In addition to being an epicenter of sunbathing, snorkeling, scubadiving, and parasailing, it's also the land of "the bucket." The bucket is a phenomenon whose name is self explanatory. It's a bucket, which would normally be used by a small child in building the outer towers of a mammoth sand castle, instead filled with some combination of ice, whisky, vodka, coke and red bull. Consuming an entire bucket can lead to seriously impaired judgment, including engaging in dangerous activities in hopes of being rewarded with another bucket- a vicious cycle. Bucket mania reaches its zenith on Phi Phi island, which is advertised as one of the most beautiful islands on earth, and the area of Thailand hardest hit by the tsunami.
Taking the risk to the next level was tourist Muay Thai, which was strangely located in the 'Reggae bar.' A giant ring was set up in the middle of the bar, surrounded by a bucket sipping audience. Tourists are lured into the ring with the promise of a free bucket if they survive the fight. Between rounds, bar employees parade around the premises with a sign which comforts potential entrants, "Includes protection such as head gear." Most who decide to throw their hat in the ring appeared to have already consumed 1 bucket too many, often times falling over their own feet rather than from the pummeling by their opponent. When the tourists had tired themselves out, 2 locals entered the ring and engaged in one of the most vicious fight I've ever witnessed, ending with the loser being carried out of the ring on a stretcher. Muay Thai is no joke.

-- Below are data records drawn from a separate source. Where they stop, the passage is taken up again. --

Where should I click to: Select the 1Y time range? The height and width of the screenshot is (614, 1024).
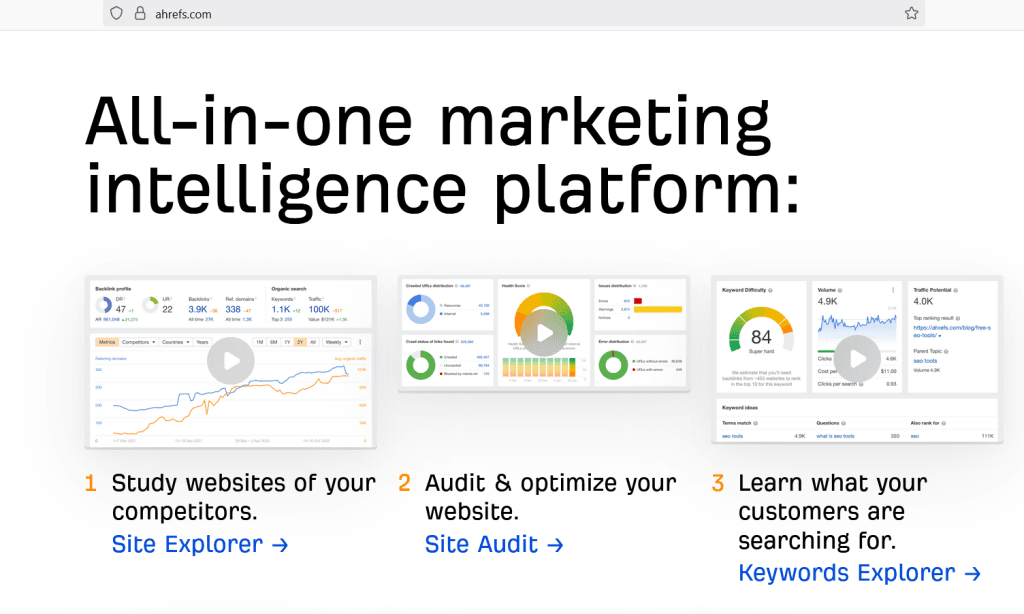coord(287,342)
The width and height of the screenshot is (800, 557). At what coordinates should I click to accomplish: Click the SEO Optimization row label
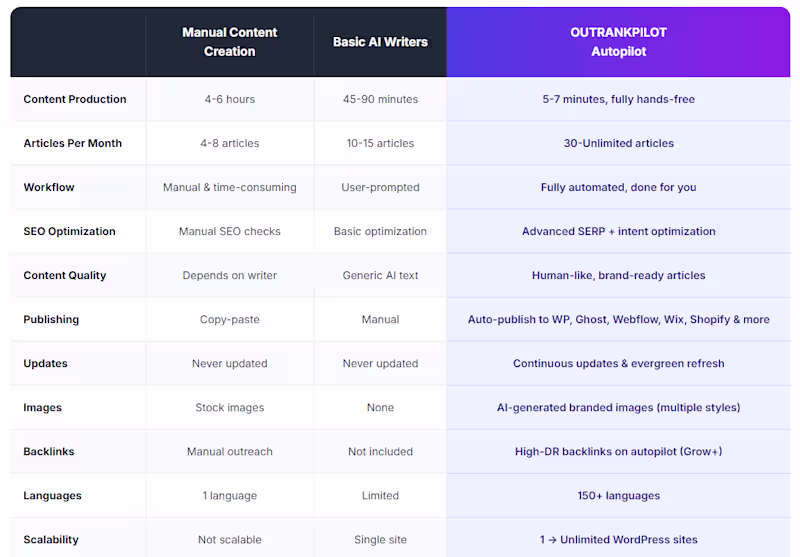[70, 231]
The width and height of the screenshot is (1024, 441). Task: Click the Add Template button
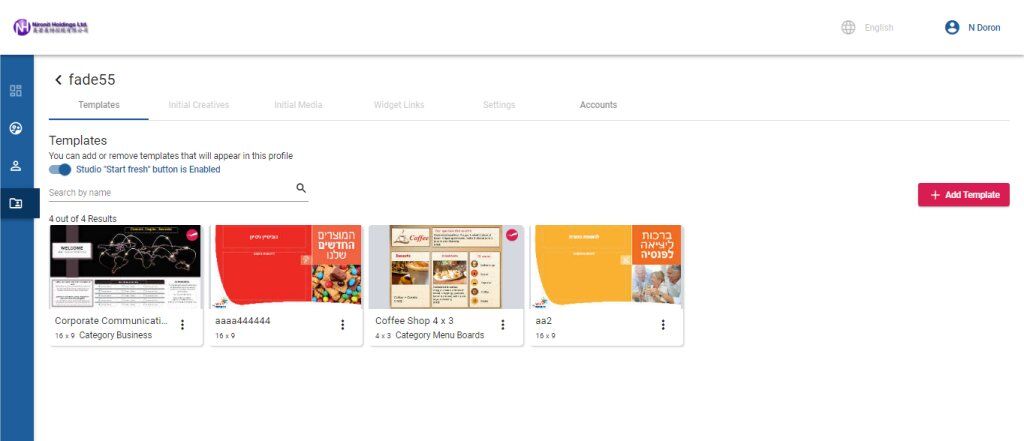pos(964,195)
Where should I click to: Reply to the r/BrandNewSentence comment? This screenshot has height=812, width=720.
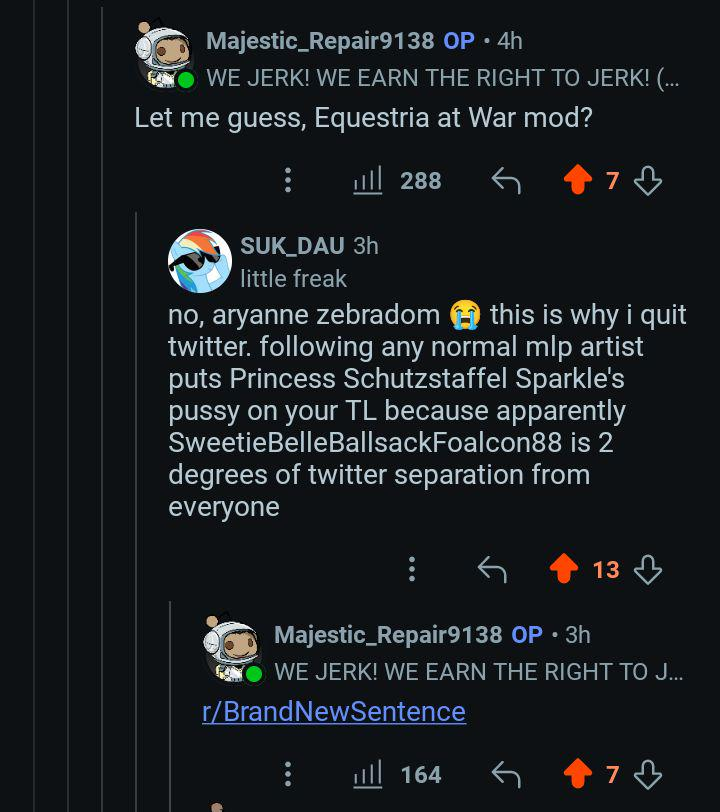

May 1 officially marks the start of the low season for tourism in Thailand, and on this day I entered my final Thai beach destination of Ko Lanta. My arrival came in the pitch black of night which meant a difficult search for accommodation on an island that was mostly deserted. As despair was setting in, a loud 'hello' came streaming out of a dimly lit driveway. A lanky figure of about 6'2" came striding out into the light, proclaiming, "I have room for you, 200 baht ($5.60)." Content with the price and the enthusiasm of the sales pitch, I followed him towards the beach for a tour. In the next few days this man would become a legend in my memory of Thailand. Hutchieboat, whose name alone is worthy of legendary status, proudly showed off his beach bungalow complete with mosquito net, fan, mini fridge, hammock and manual flush toilet - which is flushed by manually dumping buckets of water inside. What more could a man ask for in life? After agreeing on a price of 150 baht per night, Hutchieboat retreated to his own bungalow, but wasted little time in displaying his southern hospitality. 2 minutes after handing over the keys, he returned with fresh towels for the bathroom. 5 minutes later he was back again with an extra chair and cushion for the balcony. Another 5 minutes elapsed and he was back again, this time bearing a superior fan which he insisted on exchanging for the one in my bungalow. The next morning he showed no signs of slowing down, knocking on the door at 9am, insisting that I borrow his motorbike to go buy drinks to stock the mini fridge from the local 7-11. Over the next few days Hutchieboat would tell many stories about his life intertwined with the history of the island. These mostly revolved around his work on a nearby rubber tree farm, and the island's 95% Muslim population, to which he belonged. In addition to the hospitality, I became attached to my humble home, which attracted various visitors during my stay. Depending on the hour of the day, the bungalow was inhabited by a colony of ants, a fist sized spider, a frog, who lived behind the toilet for 3 days, and a stray dog who settled into the corner of the balcony.